I do not know if the author was himself really satisfied with the result of his ingenuity; I am convinced no other student of the Grail romances was; but the interest of the study for us lies in this, how did a scholar who three years before had published a really sound, solid, and valuable piece of criticism, such as that on the Grail-Lancelot cycle, come to wander so far astray in the quagmire of pure hypothesis and unfounded assumption? Simply and solely, I believe, because it had never occurred to Dr. Wechssler that the Lancelot romances could be associated with any Queste other than the Galahad Queste. He saw, and saw rightly, that the Lancelot story played a very important rôle in the cyclic evolution of the Arthurian romance; he saw that it was closely connected with a Grail Queste, and never suspecting that the hero of that Queste could be other than Galahad, while at the same time he recognised the priority of certain elements of the Perceval story, he endeavoured, with a fatal result, to combine the two, and evolve such a Queste as would suit the earlier redaction of the Lancelot story.

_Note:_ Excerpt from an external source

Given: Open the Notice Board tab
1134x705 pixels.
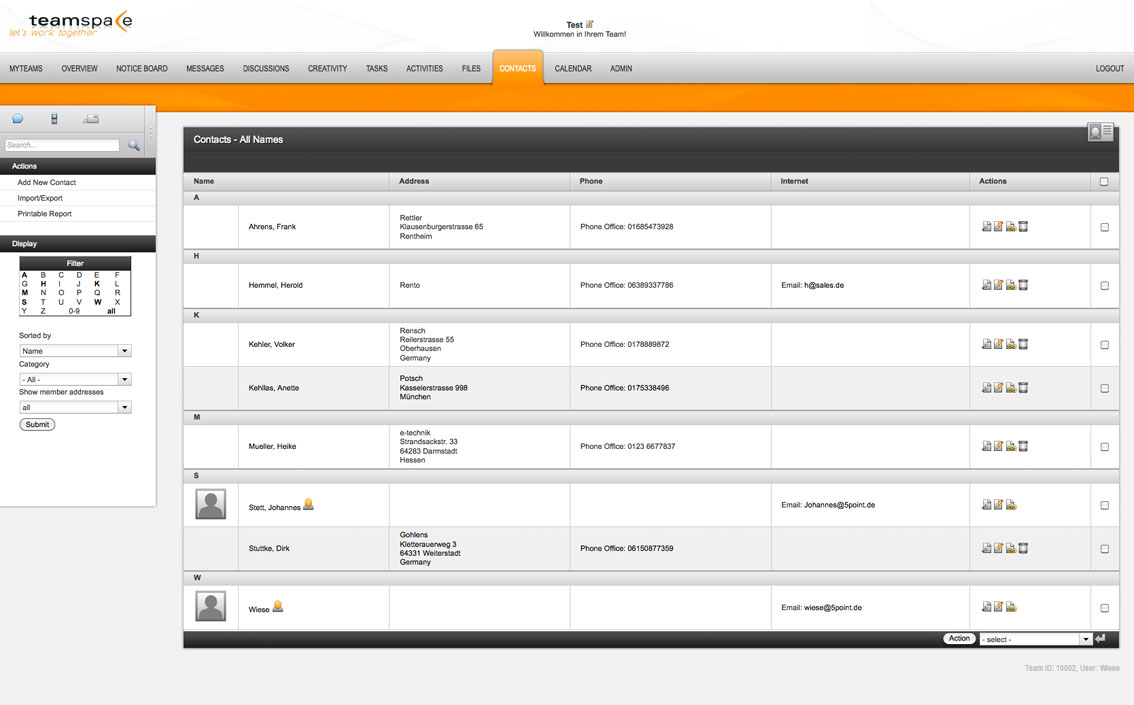Looking at the screenshot, I should tap(142, 69).
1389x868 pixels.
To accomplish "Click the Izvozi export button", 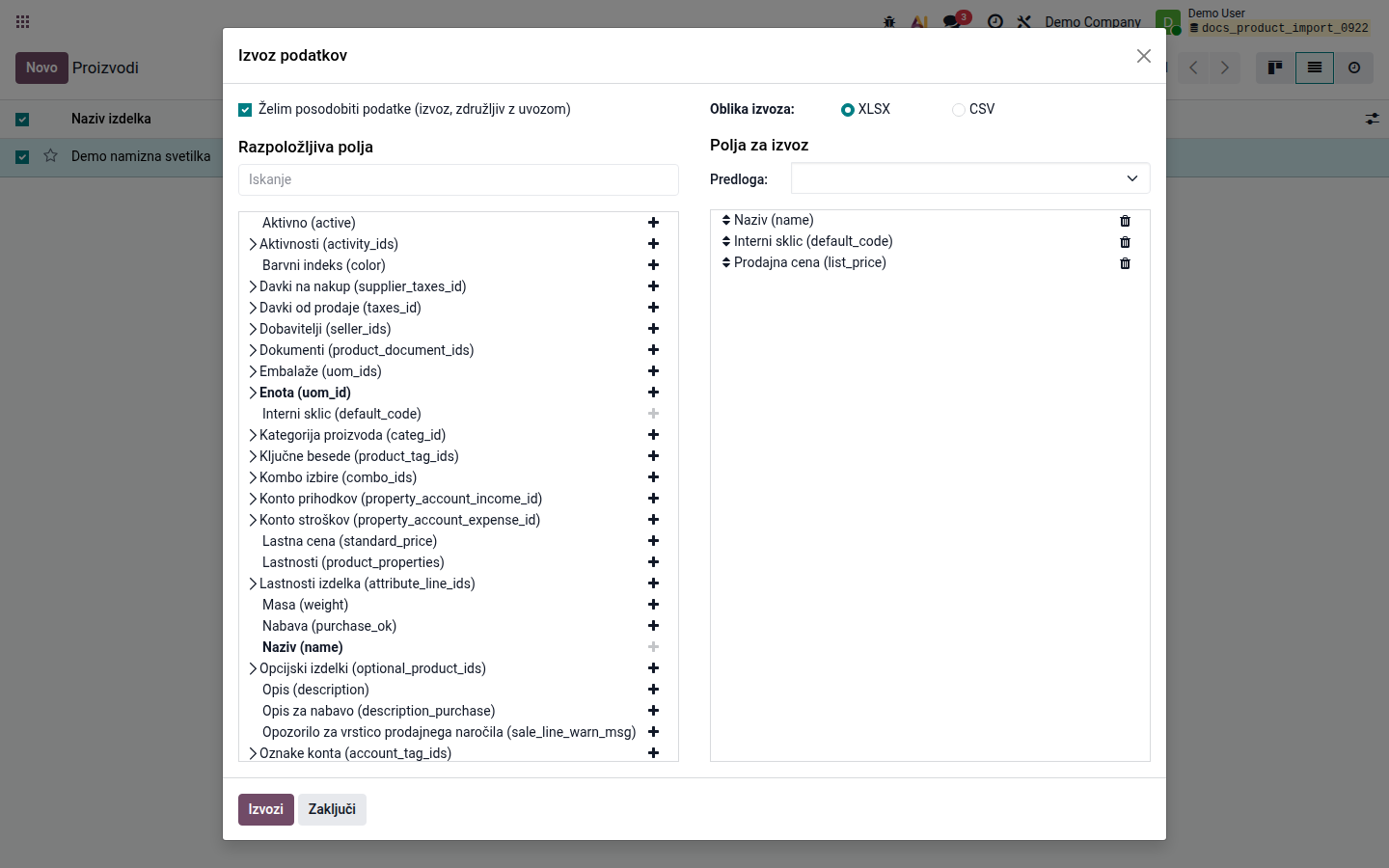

And yet the key to the truth was in his hand all the time, had he but known it. He knew M. Paulin Paris's 'Romans de la Table Ronde'; on p. 87 of vol. iv. the writer quotes a passage from a MS. of the Bibliothèque Nationale, to which I have previously referred, but which is of such paramount importance for the question before us that I make no apology for repeating it here: 'Et le grant conte de Lancelot convient repairier en la fin à Perceval qui est chiés et la fin de tos les contes ès autres chevaliers. Et tout sont branches de lui (c'est-à-dire se rapportent à Perceval[140]) qu'il acheva li grant queste. Et li contes Perceval meismes est une branche del haut conte del Graal qui est chiés de tos les contes' (MS. 751, fol. 144-48).
To this quotation M. Paulin Paris added the remark, 'Mais dans la Quête du Saint Graal, Perceval n'est plus le héros qui découvre le Graal et accomplit les dernières aventures. Galaad, le chevalier vierge, fils naturel de Lancelot, est substitué au Perceval des dernières laisses de Lancelot. La manie des prolongements aura conduit à ces modifications des premières conceptions. Et c'est la difficulté de distinguer ces retouches successives qui a donné à la critique tant de fils à retordre.'
The position could scarcely be more clearly stated to-day; one can only regret that this luminous hint of the great French scholar should have remained so long unfruitful. When the passage first attracted my attention, which it did some years ago, I made a note of it as important for the theory of the early evolution of the Perceval story, but not till I had read Dr. Wechssler's study of the Grail-Lancelot cycles did its immense importance as evidence for the evolution of the Arthurian cycle, as a whole, dawn upon me. Yet here we have a piece of evidence of the very highest value, a direct and categorical statement that at one period, and that an advanced one (otherwise it would not be termed 'le grant conte'), of its evolution, the Lancelot legend was connected with and subordinate to the Perceval story, and that in its full and complete Grail-Queste form.